The Rice Queens Confidently Showcase Filipino Drag in Paris

Rice Queens: A Generous Serving of Filipino Drag in Paris

Photo by Clemens Klenk. MARINE SERRE dress; PERSTA necklace and handcuff; ODE UPCYCLING STUDIOS earrings and bracelet

A vibrant portrait of queer, Filipino joy electrifies the French capital.

The first thing that greets you is the strong scent of chlorine. We are in central Paris, going down the two, three flights of stairs toward an underground recording studio. Rue St. Denis, a Filipino drag performer and artist, teeters down with one hand on my shoulder, and her little feet cramped into impossibly high heels.

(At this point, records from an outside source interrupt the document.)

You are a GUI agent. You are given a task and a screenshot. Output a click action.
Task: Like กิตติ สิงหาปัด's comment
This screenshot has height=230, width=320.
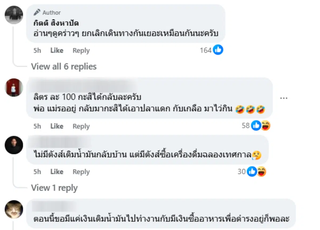click(57, 50)
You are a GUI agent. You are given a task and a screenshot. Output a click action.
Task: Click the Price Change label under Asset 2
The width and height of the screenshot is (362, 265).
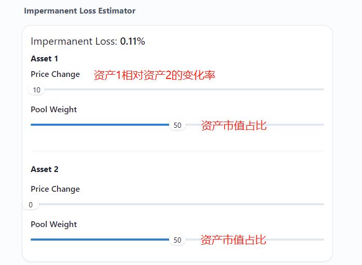pyautogui.click(x=55, y=189)
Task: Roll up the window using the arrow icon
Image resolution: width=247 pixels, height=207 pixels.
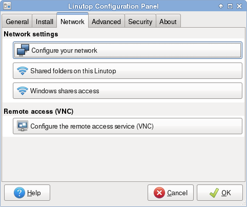Action: click(221, 6)
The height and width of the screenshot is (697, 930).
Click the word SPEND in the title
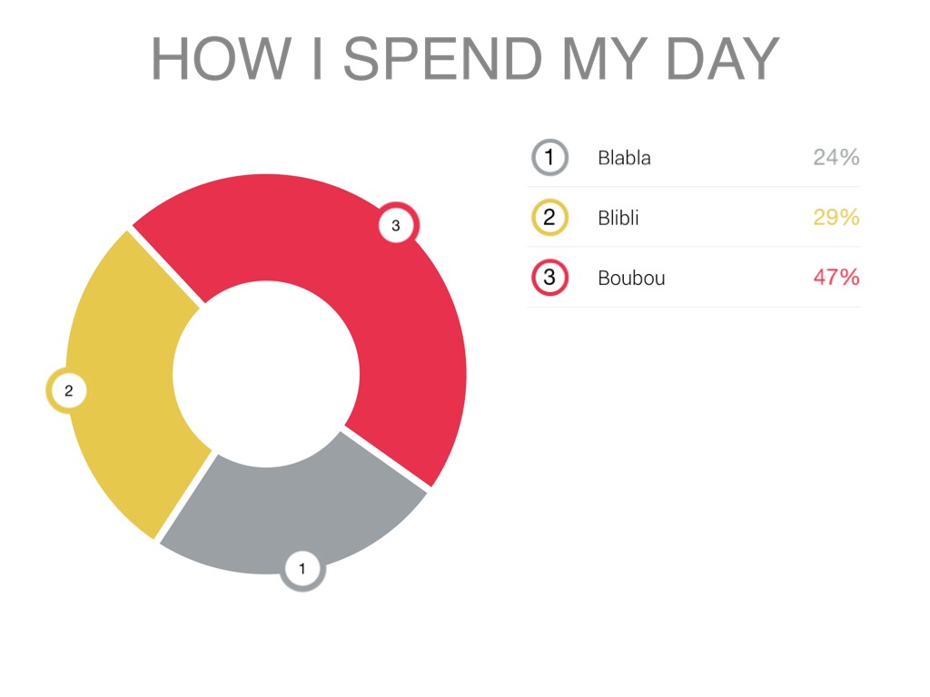click(441, 59)
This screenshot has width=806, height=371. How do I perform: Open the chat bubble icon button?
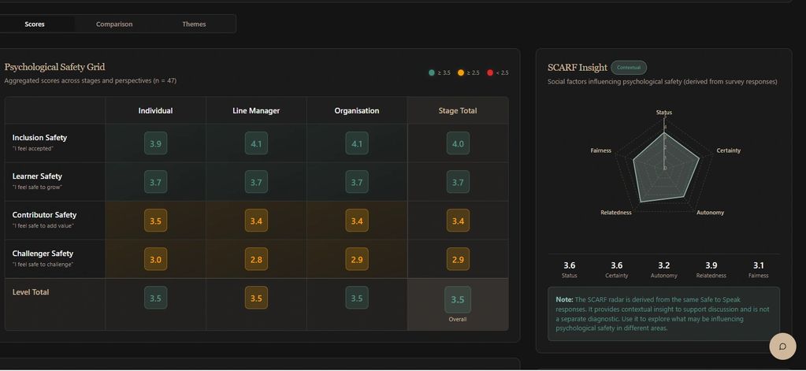pyautogui.click(x=782, y=347)
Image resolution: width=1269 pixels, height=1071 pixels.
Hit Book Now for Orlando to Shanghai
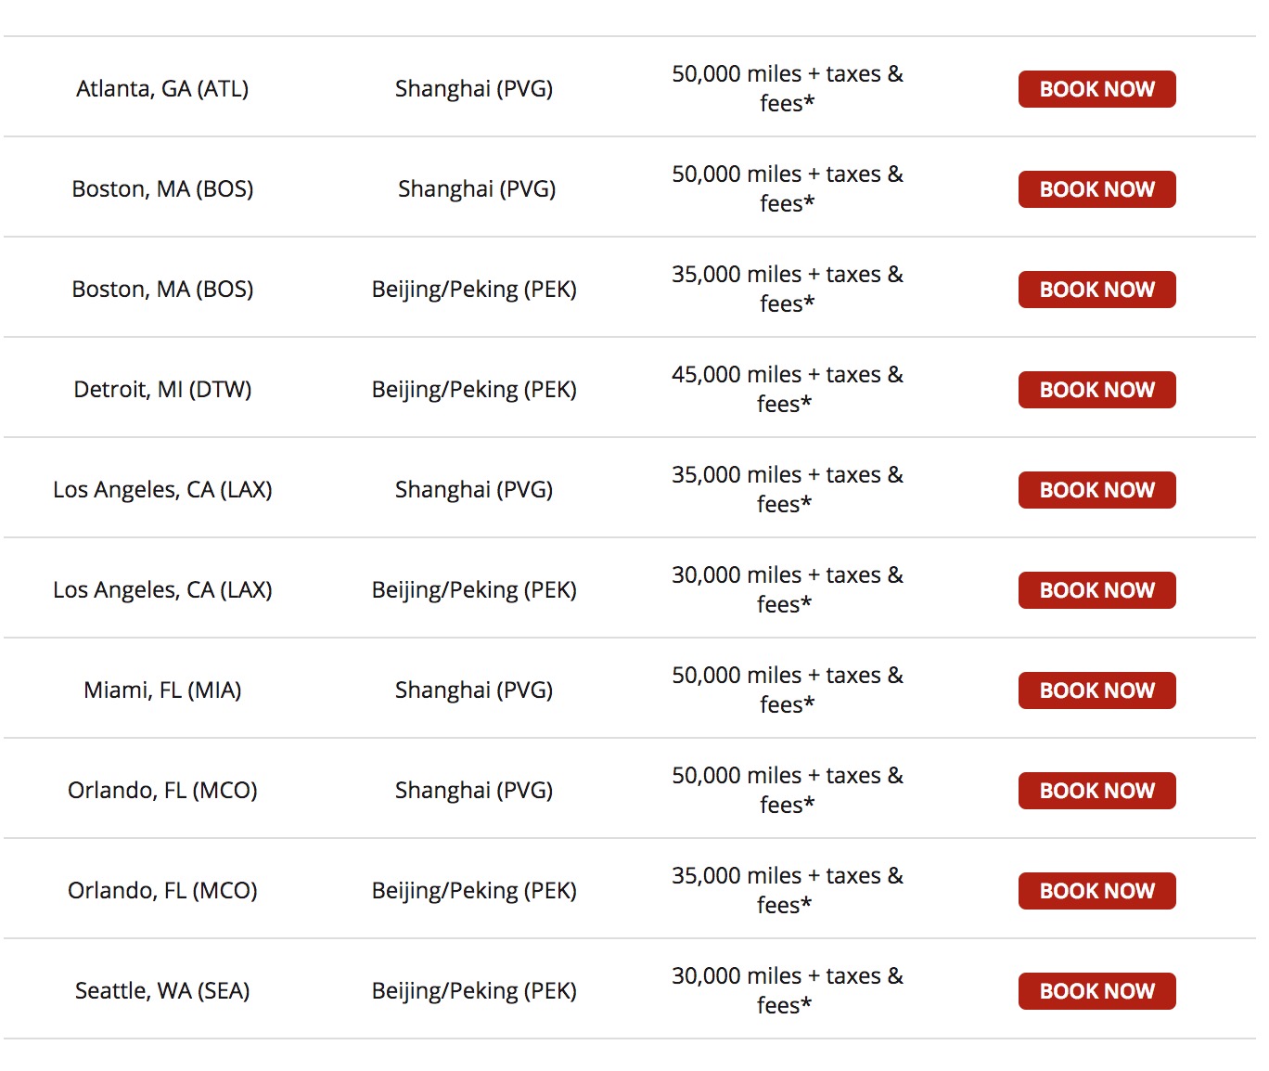pos(1096,791)
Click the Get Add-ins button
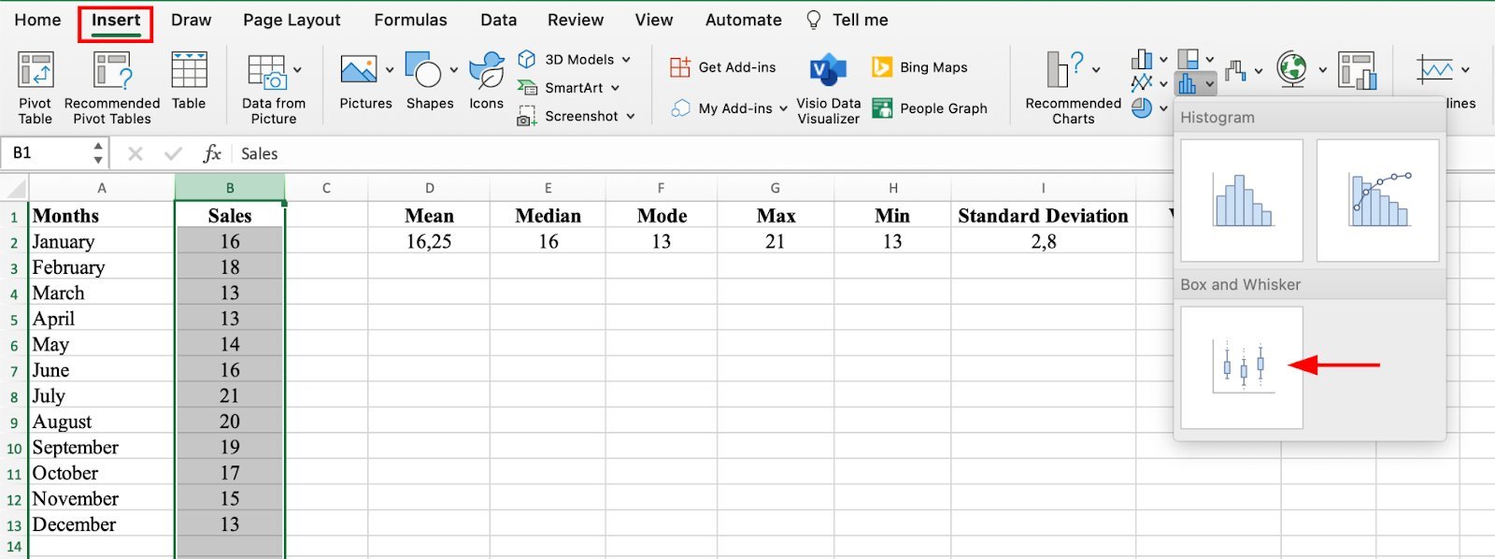 pyautogui.click(x=723, y=67)
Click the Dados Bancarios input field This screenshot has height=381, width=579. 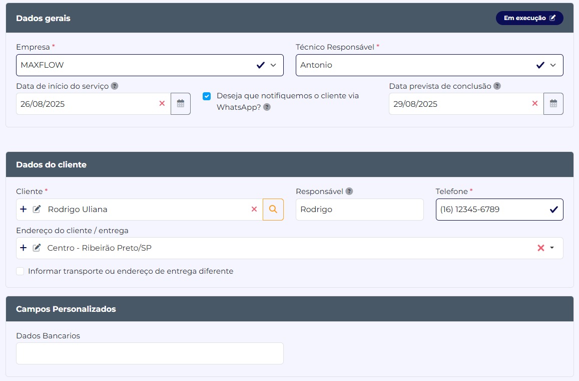pos(150,353)
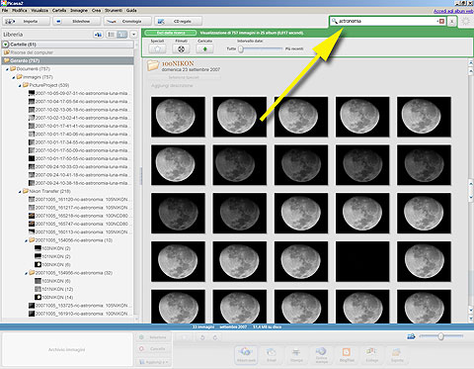Open the Strumenti menu
474x369 pixels.
pyautogui.click(x=114, y=11)
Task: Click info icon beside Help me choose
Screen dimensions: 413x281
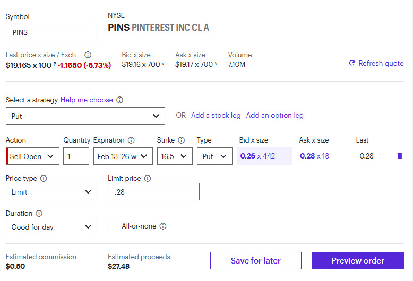Action: click(120, 100)
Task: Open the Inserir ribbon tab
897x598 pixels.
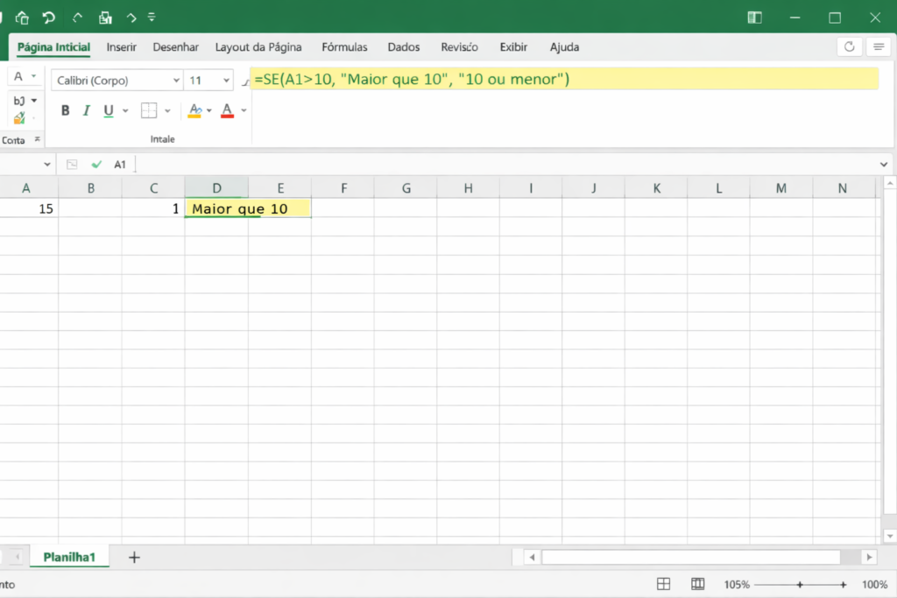Action: 122,47
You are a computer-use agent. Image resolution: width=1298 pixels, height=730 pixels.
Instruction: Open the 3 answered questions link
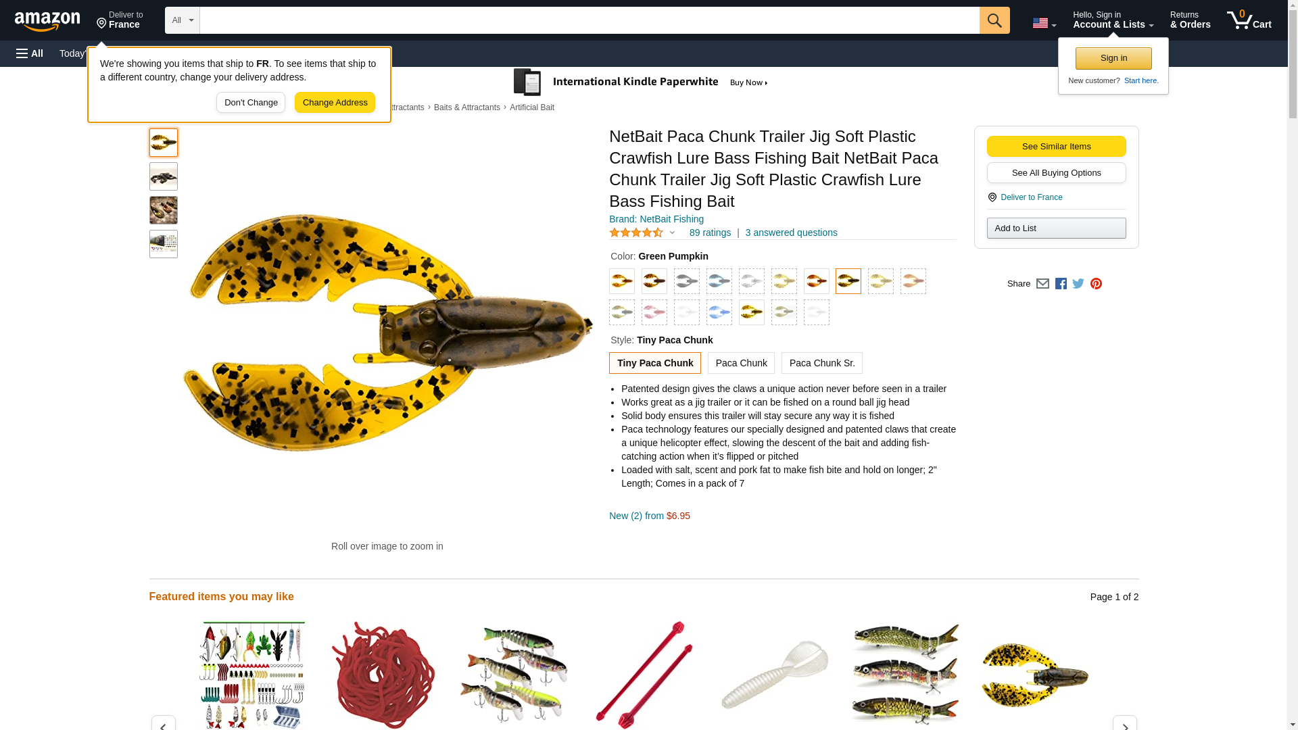point(791,233)
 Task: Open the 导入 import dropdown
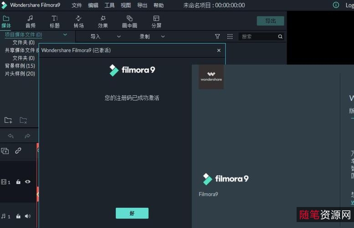106,36
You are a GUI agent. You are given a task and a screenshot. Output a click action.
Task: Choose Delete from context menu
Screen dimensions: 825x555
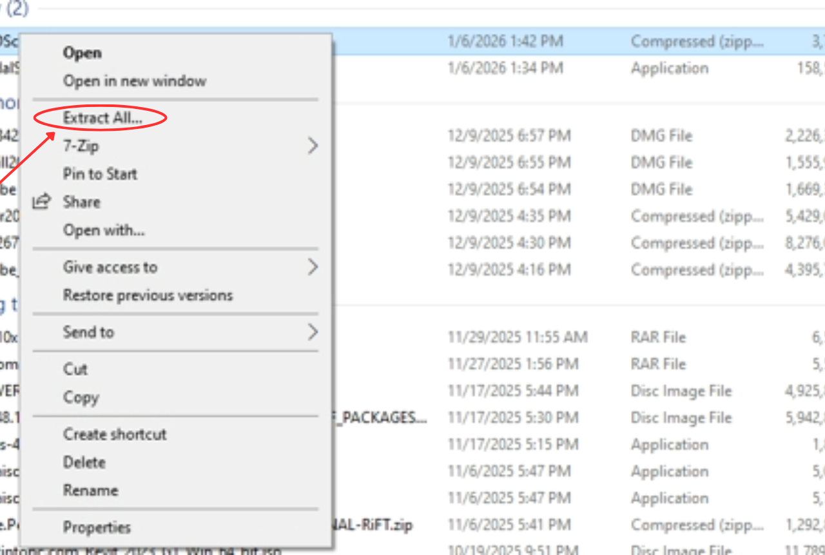tap(84, 462)
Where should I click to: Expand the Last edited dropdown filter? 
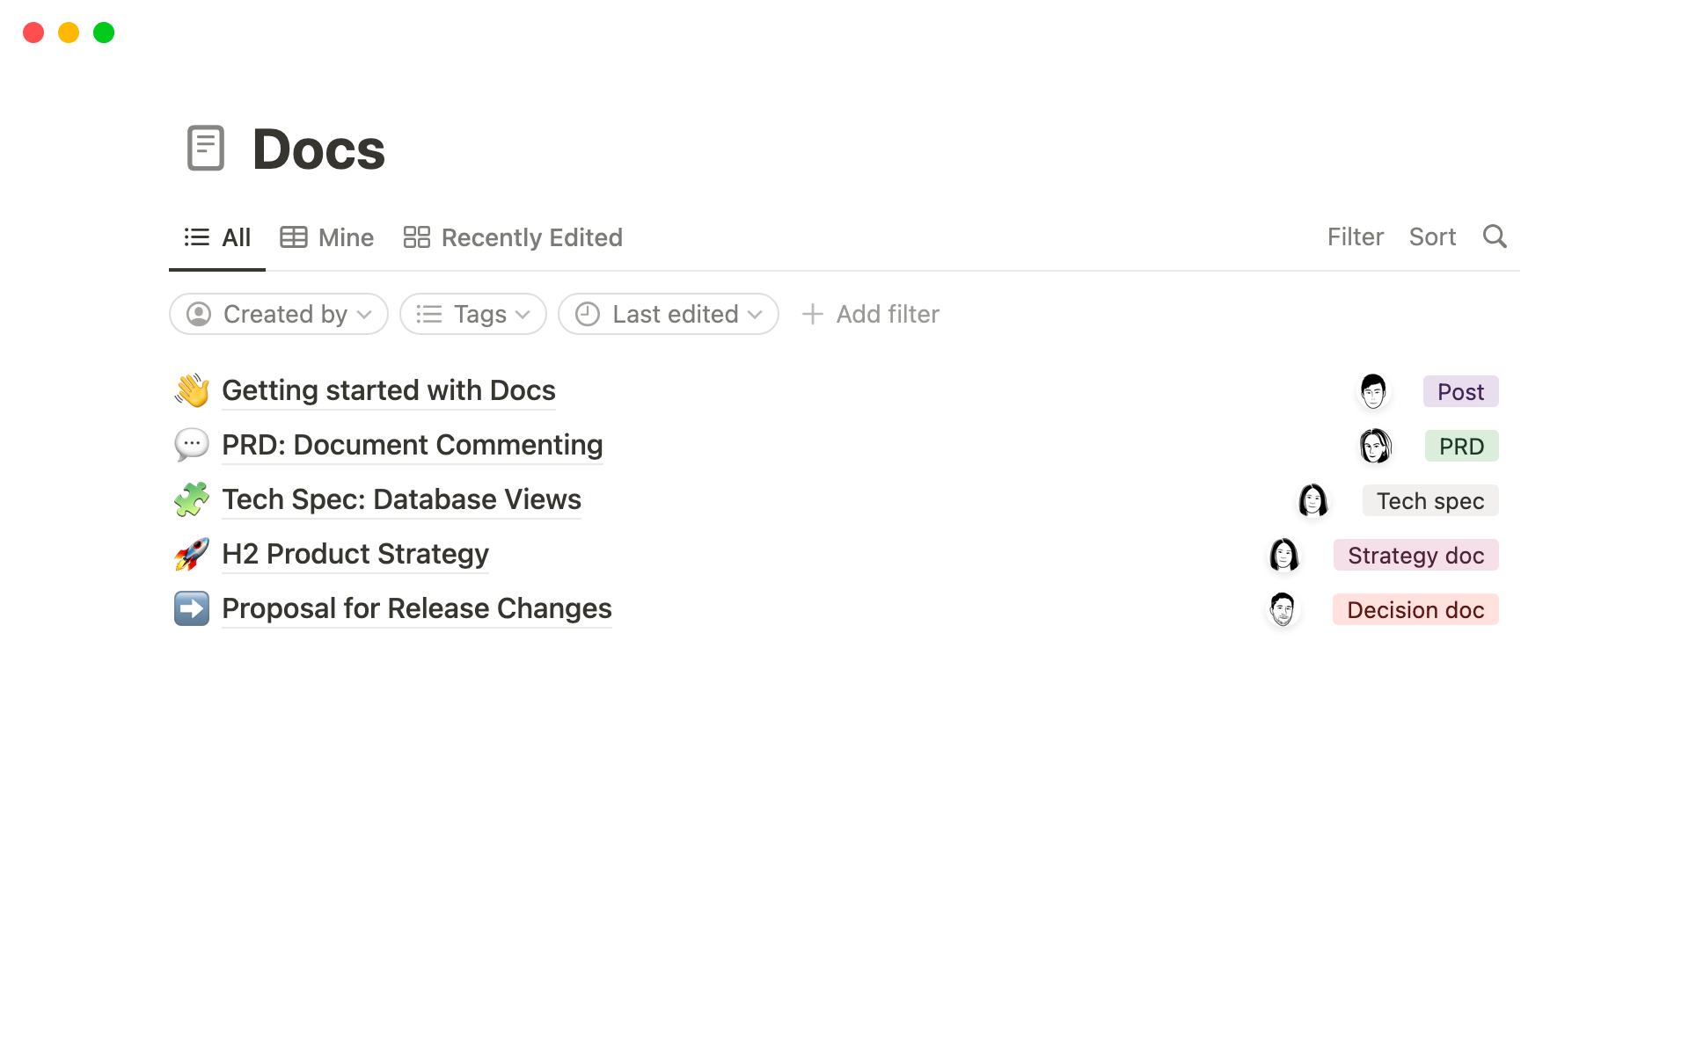[669, 314]
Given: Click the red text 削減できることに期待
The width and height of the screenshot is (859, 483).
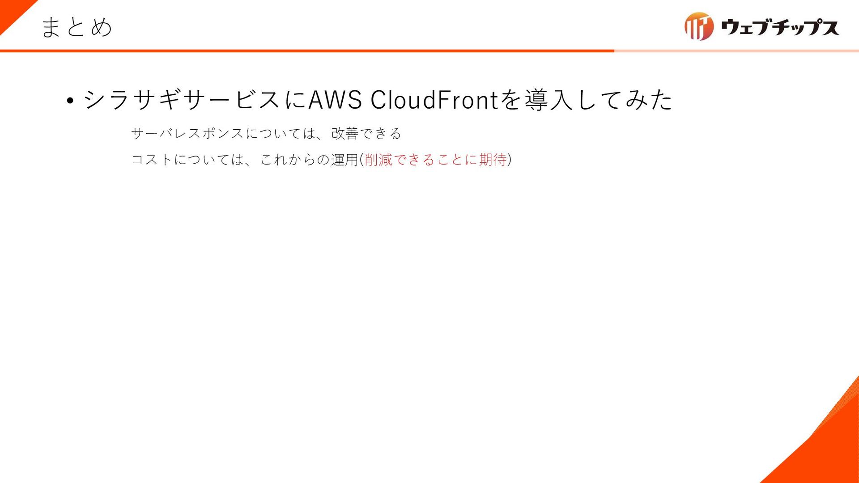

Chinack La Fey. Photo by CLEMENS KLENK

“There’s an indoor pool just beside,” explains Thibault, a charismatic French music producer working under the alias KTRSX, as he opens the doors to the studio. We move from the dingy apartment corridors to their discreet workspace, all wooden panels, fancy looking speakers, and purple overhead lights. Rue is a fish underwater, moving seamlessly in between the rooms. She puts down her glam bag and gets to work, prepping to record her first single. “I always want my audience to see something original from me, so I decided to create and produce my own songs with the help of my friends in the music industry.” While the team sets up, she retouches, masterfully overlining her lips with an iPhone front camera screen. 

She is a vision: dark Filipina hair slicked back, cheeks sculpted in place, her tiny frame accentuated by a hard-working corset. Very model on duty. Yet, only two nights prior, I have seen her out of drag, the luscious hair forgone, replaced by a clean buzzcut and bare face. Kneeling down a wooden stage with a spotlight on hand, her masterful hands are deftly following the frenetic movement of Calypso Overkill, Rue St. Denis’ drag mother.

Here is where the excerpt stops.